È vero quel debito c'è: le prime 5 banche italiane hanno in pancia 155 miliardi di euro. Un decimo di tutti i bond italiani sul mercato. E sono solo le prime 5 banche. A livello di sistema siamo intorno ai 230 miliardi. Un bel fardello.
Rischio dimezzato per i big
Ma davvero così pericoloso, da starne a tutti costi lontano? Errore. Pochi guardano alla duration di quei portafogli. Le banche in genere hanno badato bene a tutelarsi. Basti guardare i due big italiani. IntesaSanpaolo aveva, a fine settembre 2011, a bilancio 57 miliardi di titoli pubblici italiani. Ma oltre 21 miliardi cioè il 37% dell'intero portafoglio hanno scadenza entro l'anno. Cosa vuol dire? Che a settembre 2012 quei 21 miliardi verranno rimborsati a 100. Nessuna perdita in conto capitale. Zero rischio di perdite da svalutazioni. Se poi si va all'orizzonte dei 3 anni ci sono altri 10 miliardi di titoli. Portafoglio corto quindi, che mette al riparo da perdite ingenti sui titoli.
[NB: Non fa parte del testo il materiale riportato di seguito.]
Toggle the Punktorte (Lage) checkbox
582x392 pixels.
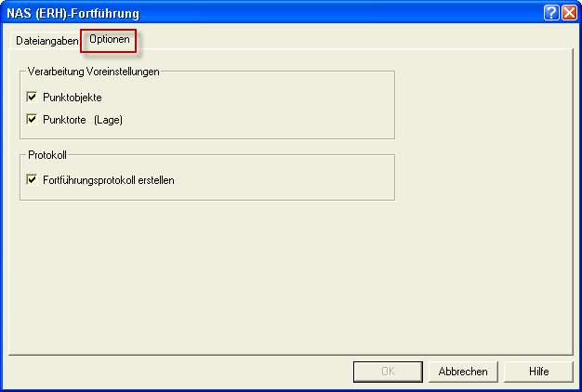32,120
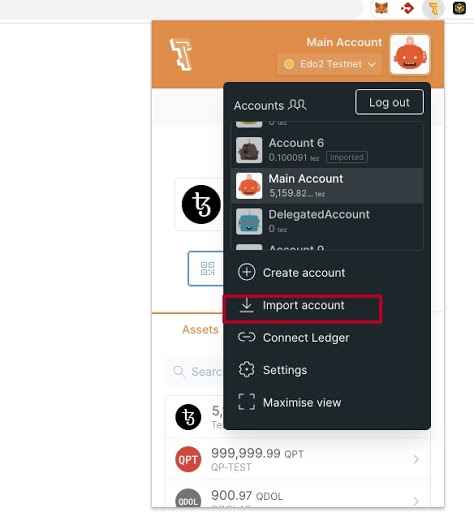Expand the QDOL token row chevron
Image resolution: width=474 pixels, height=512 pixels.
[x=416, y=501]
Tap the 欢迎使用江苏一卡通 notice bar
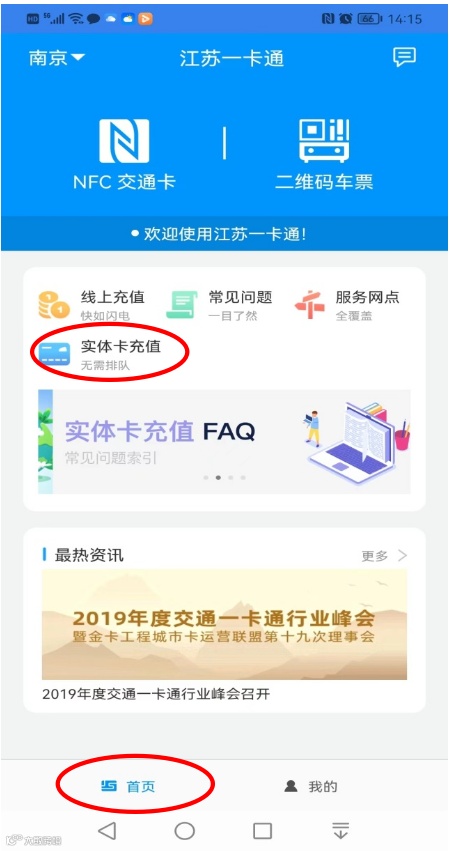This screenshot has width=453, height=851. pos(225,234)
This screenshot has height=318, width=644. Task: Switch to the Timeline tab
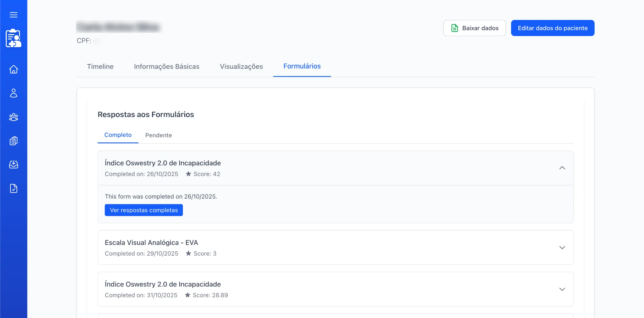[x=100, y=67]
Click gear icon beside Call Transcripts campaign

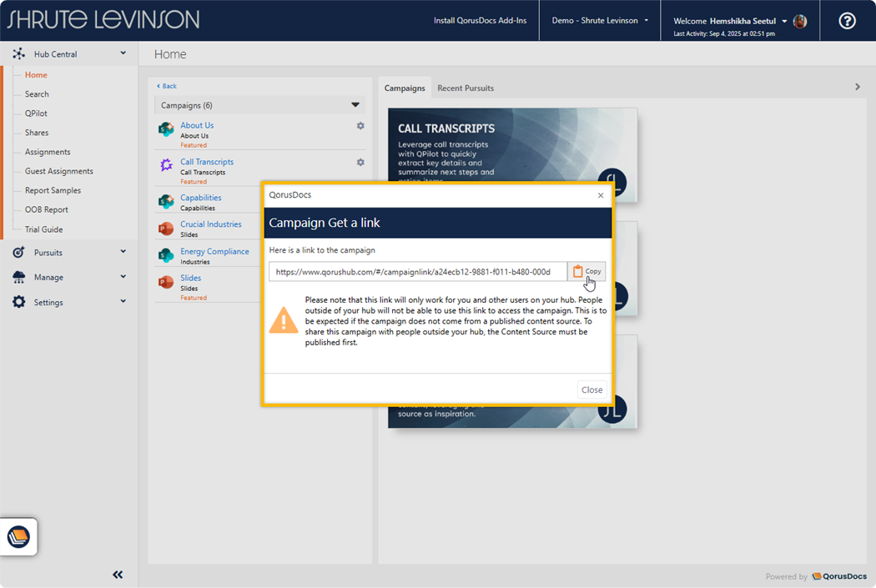(x=360, y=163)
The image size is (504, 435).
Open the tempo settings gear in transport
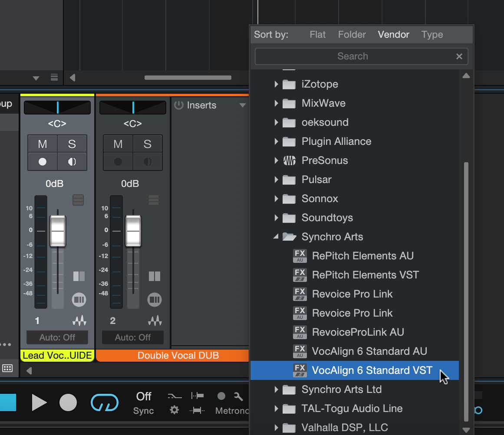pos(174,410)
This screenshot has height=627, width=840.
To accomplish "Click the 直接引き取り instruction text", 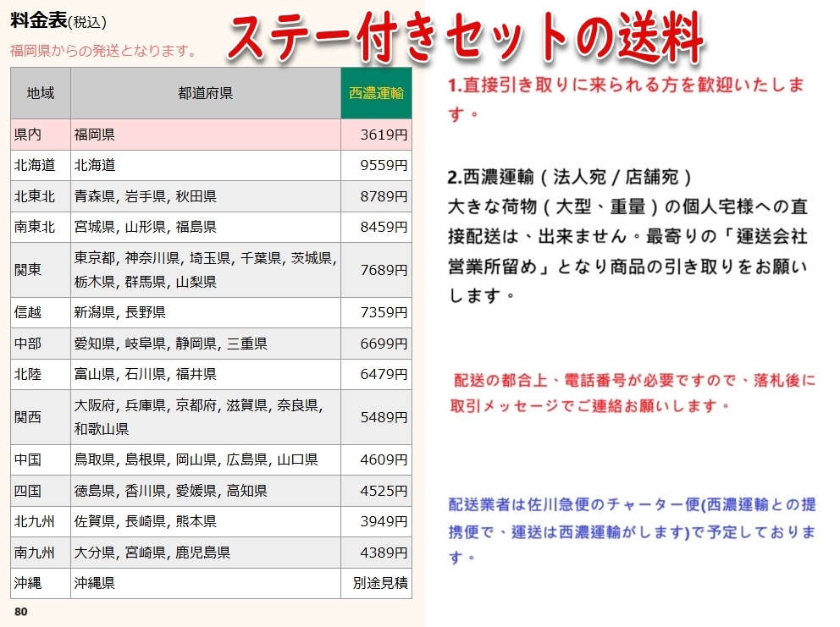I will coord(627,89).
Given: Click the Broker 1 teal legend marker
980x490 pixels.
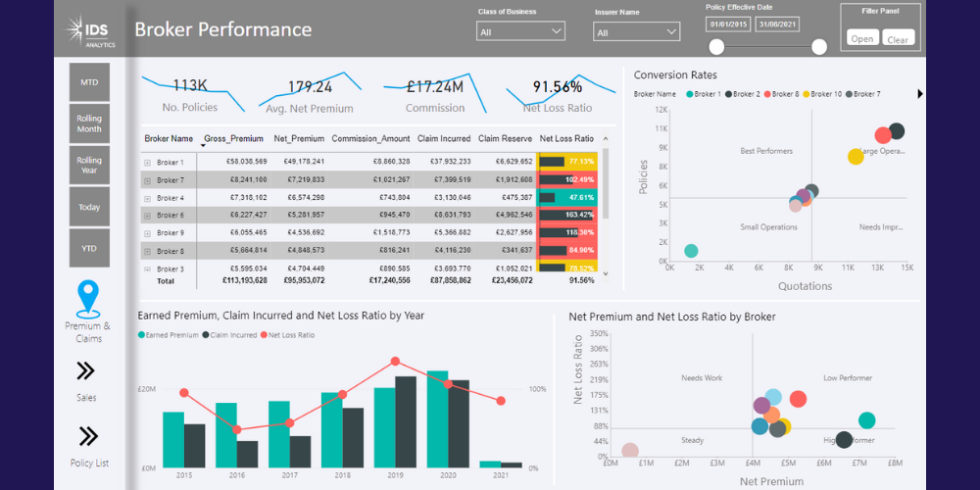Looking at the screenshot, I should [691, 94].
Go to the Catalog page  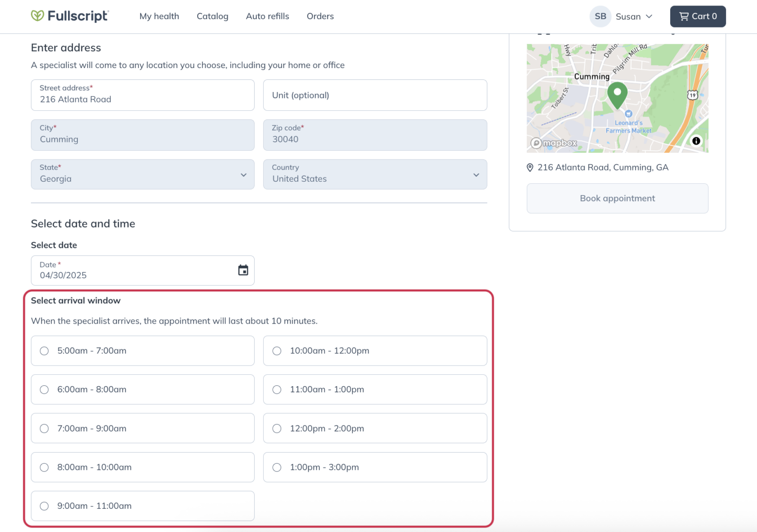(212, 16)
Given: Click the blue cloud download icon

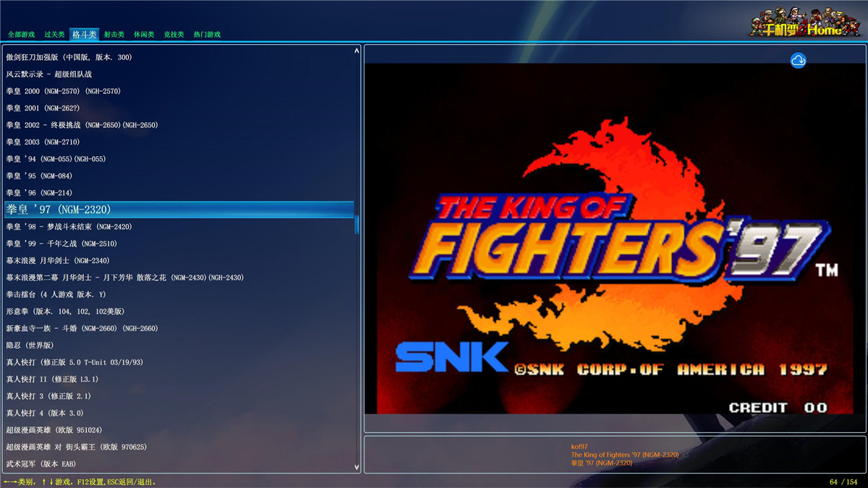Looking at the screenshot, I should tap(798, 61).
Stessa storia per UniCredit: la banca ha esposizione lorda per 50 miliardi sul debito italiano.
Ma anche qui 27 miliardi scadono entro settembre di quest'anno, oltre metà del portafoglio non corre rischi di perdite. Delle due l'una. O L'Italia va a gambe all'aria quest'anno e allora non c'è difesa per nessuno, oppure quel rischio sui BTp in pancia alle banche è sovrastimato dal mercato. Il quadro è meno positivo per le altre grandi banche. Anche se non tale da giustificare il panico del mercato. Sugli 11 miliardi detenuti dal Banco Popolare, solo 2,6 miliardi scadono entro fine 2012. Ma quasi 6 miliardi non vanno oltre i tre anni. E sopra i 10 anni (lì c'è certo maggior rischio) sono solo 1,6 i miliardi in pancia alla banca. Ubi banca è più sbilanciata sul lungo: degli 8 miliardi posseduti, la metà è oltre il decennio. L'unica banca in realtà per cui l'apprensione del mercato è giustificata è Mps. La banca di Siena ha il 60% dei suoi 30 miliardi di buoni del Tesoro concentrati sul lungo periodo. Una scelta quella di stare "lunghi" che sta penalizzando l'istituto ed è una delle motivazioni alla base del recente avvicendamento al vertice. Con l'eccezione di Mps, pare così del tutto fuori luogo l'accanimento sia degli investitori, soprattutto esteri, sia dell'Eba, l'autorità bancaria europea che ha imposto dure ricapitalizzazioni a quasi tutte le banche italiane. Imporre il mark to market (la valorizzazione a prezzi di mercato ndr) a strumenti che non solo tendono a essere tenuti fino a scadenza, e quindi indifferenti alle oscillazioni di prezzo, ma che hanno durata molto contenuta è una forzatura.
La paura e l'autogol
Una forzatura che rischia di rivelarsi un boomerang. Se si continuano a penalizzare i possibili compratori di titoli di debito dei paesi deboli dell'eurozona, si apre un baratro.
Non solo per i paesi in difficoltà ma per tutta l'eurozona. Solo per l'Italia andranno a scadenza nei prossimi 12 mesi, un quinto delle obbligazioni pubbliche. Sono 320 miliardi. Andranno rifinanziati e quindi vuol dire che qualcuno dovrà pur comprarsi il debito italiano in scadenza. Se si disincentivano le banche a farlo, imponendo valutazioni a prezzi di mercato, si sottrae domanda. Ma se l'Italia precipita, la borsa tedesca e quella francese non staranno certo a guardare immobili. Il contraccolpo sarebbe pesante per tutte le attività finanziarie dell'eurozona. A chi conviene la logica dell'autogol?